È la rappresentante di un piccolo Paese, l’Estonia, estremamente intransigente nei confronti della Russia, che per la Kallas deve essere smembrata. Lo pensano tutti i Paesi baltici. Ma la situazione è molto variegata. Potremmo dire che riaffiorano gli imperi: in Medio Oriente quello ottomano, con la Turchia protagonista; in Centro-Europa Austria, Ungheria, Slovacchia, Croazia, che stanno dotandosi di leadership conservatrici, di destra o centro-destra, e che hanno un approccio nei confronti della guerra assolutamente critico. È un contesto in cui l’Italia può ritagliarsi un ruolo diverso: eravamo la Cenerentola d’Europa, ma ora la Germania è in crisi, la Francia non ne parliamo, e la Gran Bretagna ha i suoi problemi. Noi, invece, abbiamo una stabilità che gli altri non hanno.
L’attuale capo del Pentagono, Lloyd Austin, dice che la Russia ha perso due terzi della forza militare che aveva prima della guerra. Il conflitto sta costando così caro a Mosca?
Austin è di parte. E per di più è della parte perdente, perché è espressione dell’amministrazione Biden. Non può fare altro che tenere il punto, per mille ragioni. Sul fatto che la Russia abbia distrutto due terzi del suo potenziale ho i miei dubbi. Sul campo di battaglia, resta il fatto che la Russia sta andando avanti e l’Ucraina indietro.
Comunque, dall’amministrazione Trump non viene nessun segnale di aiuti militari: Kiev dovrà usare al meglio quanto arrivato da Biden nell’ultimo periodo della sua presidenza. Fino a quando basterà?
C’è sempre il rischio che Trump, di fronte a un fallimento del confronto con Putin, si rimetta a fare la voce grossa. Ma adesso Zelensky è molto preoccupato, perché vede la fine di questo flusso di denaro e di aiuti, oltre a grossissimi problemi di personale, con un tasso di diserzioni impressionante, anche se non ne parla nessuno. Su 500mila soldati che doveva mobilitare è riuscito ad arruolarne 200mila.

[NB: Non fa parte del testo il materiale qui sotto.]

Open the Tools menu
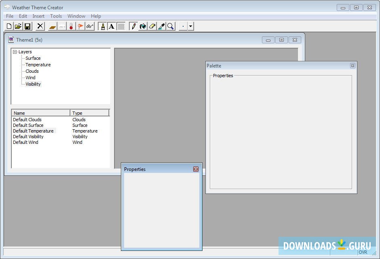Image resolution: width=380 pixels, height=259 pixels. point(56,16)
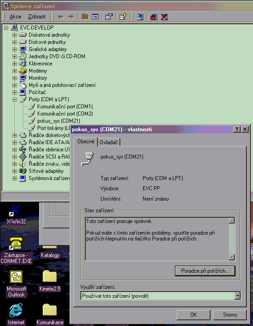Click the Forward arrow toolbar icon
Screen dimensions: 253x326
(71, 17)
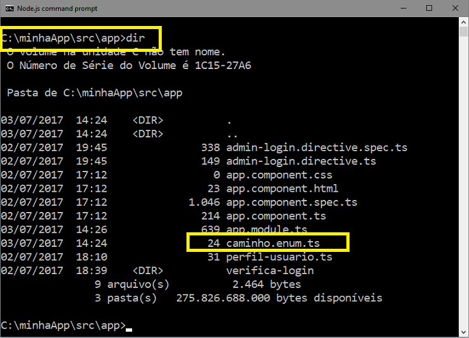This screenshot has height=338, width=469.
Task: Click the app.component.spec.ts filename
Action: click(291, 203)
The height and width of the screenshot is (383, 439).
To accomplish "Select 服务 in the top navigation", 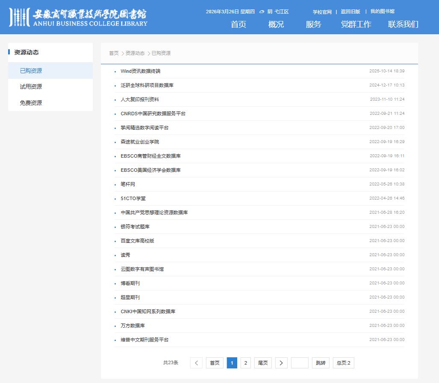I will click(313, 24).
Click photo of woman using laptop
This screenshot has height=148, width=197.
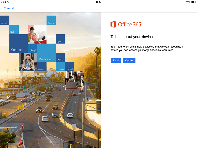pos(74,81)
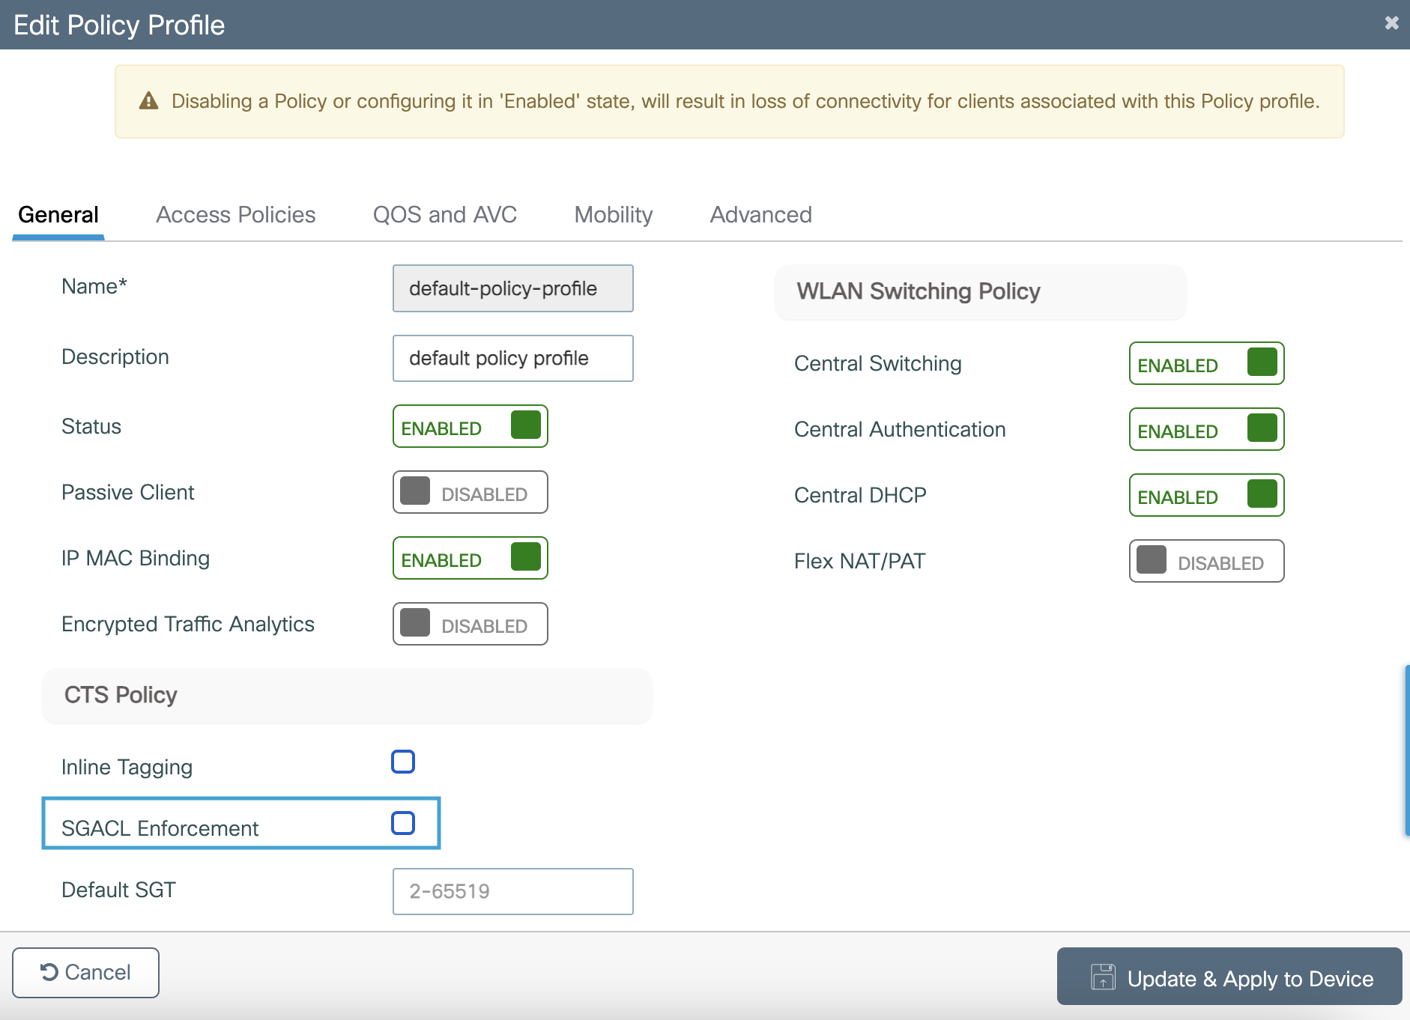Screen dimensions: 1410x1020
Task: Close the Edit Policy Profile dialog
Action: pos(1391,23)
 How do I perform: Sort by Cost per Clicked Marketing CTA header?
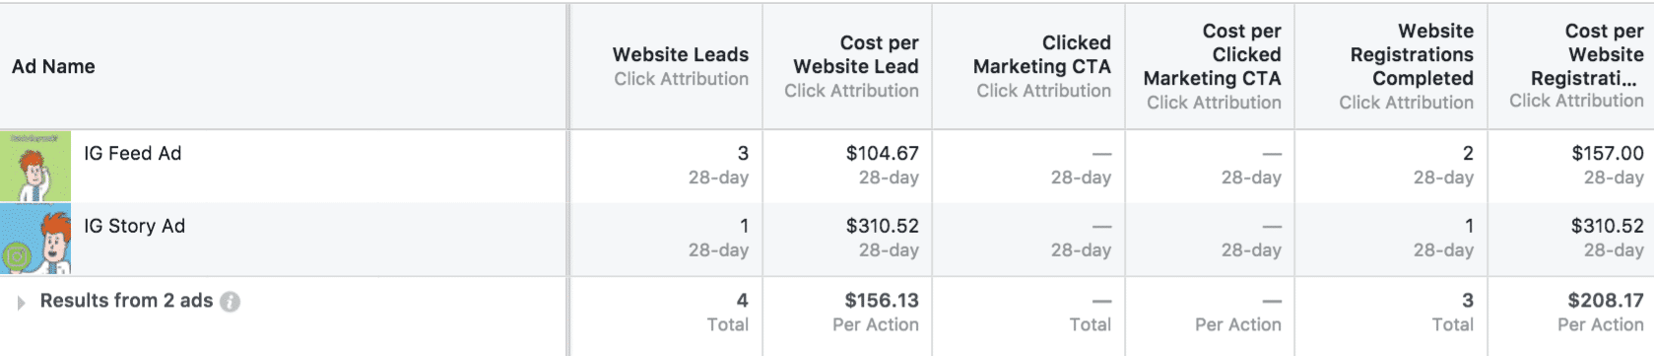tap(1212, 54)
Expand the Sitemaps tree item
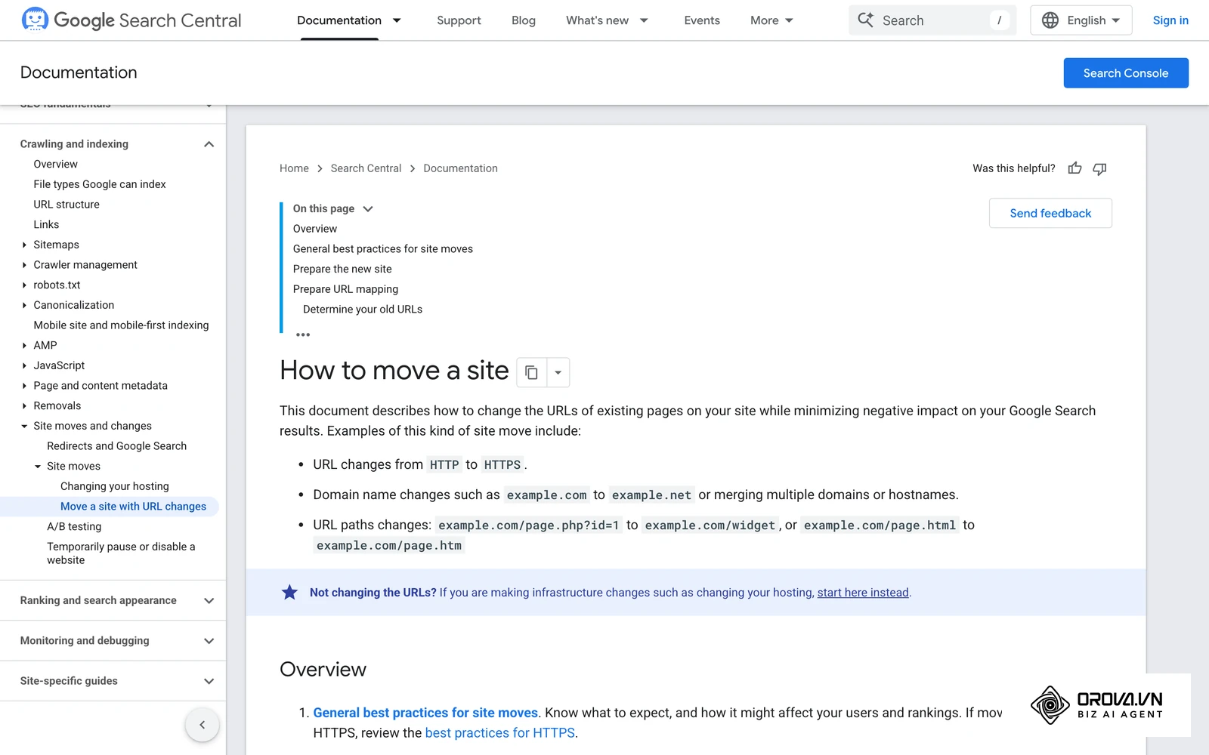 point(24,245)
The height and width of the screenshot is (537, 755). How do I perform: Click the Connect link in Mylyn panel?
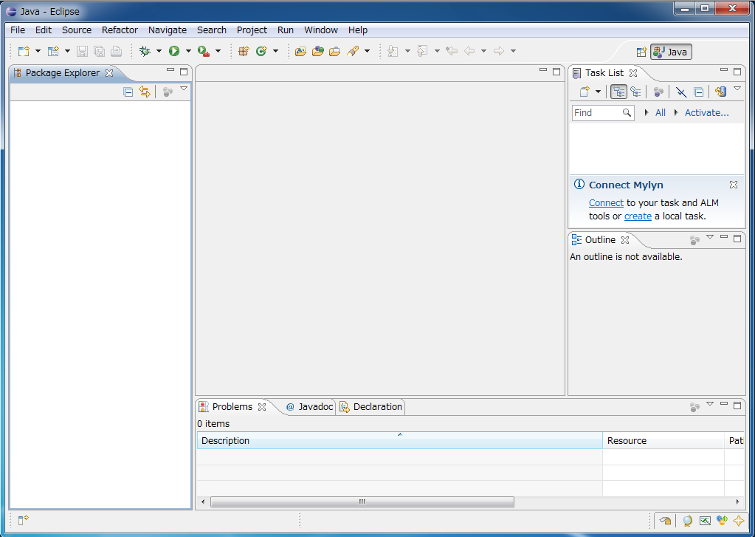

Secondo i media ucraini, Zelensky vorrebbe ripresentarsi alle presidenziali, ma sta cercando di convincere l’ex capo di Stato maggiore Zaluzhny a non farsi avanti come candidato, minacciandolo di incriminazione per la resa nella regione di Kherson e promettendogli la residenza della Rada. Una lotta senza esclusione di colpi?
Putin ha detto che lui è disposto a parlare con Zelensky solo se sarà rieletto. E l’attuale presidente ucraino, il cui mandato in realtà è già concluso, sente questa sua vulnerabilità.
Se è vero che Zelensky ha fatto queste pressioni su Zaluzhny, va detto che sulla democraticità delle elezioni future pesa un bel macigno.
Sulla democraticità delle elezioni in Ucraina avevo dubbi anche da prima. Poroshenko, che ha anticipato Zelensky, è stato insediato sostanzialmente con un colpo di Stato.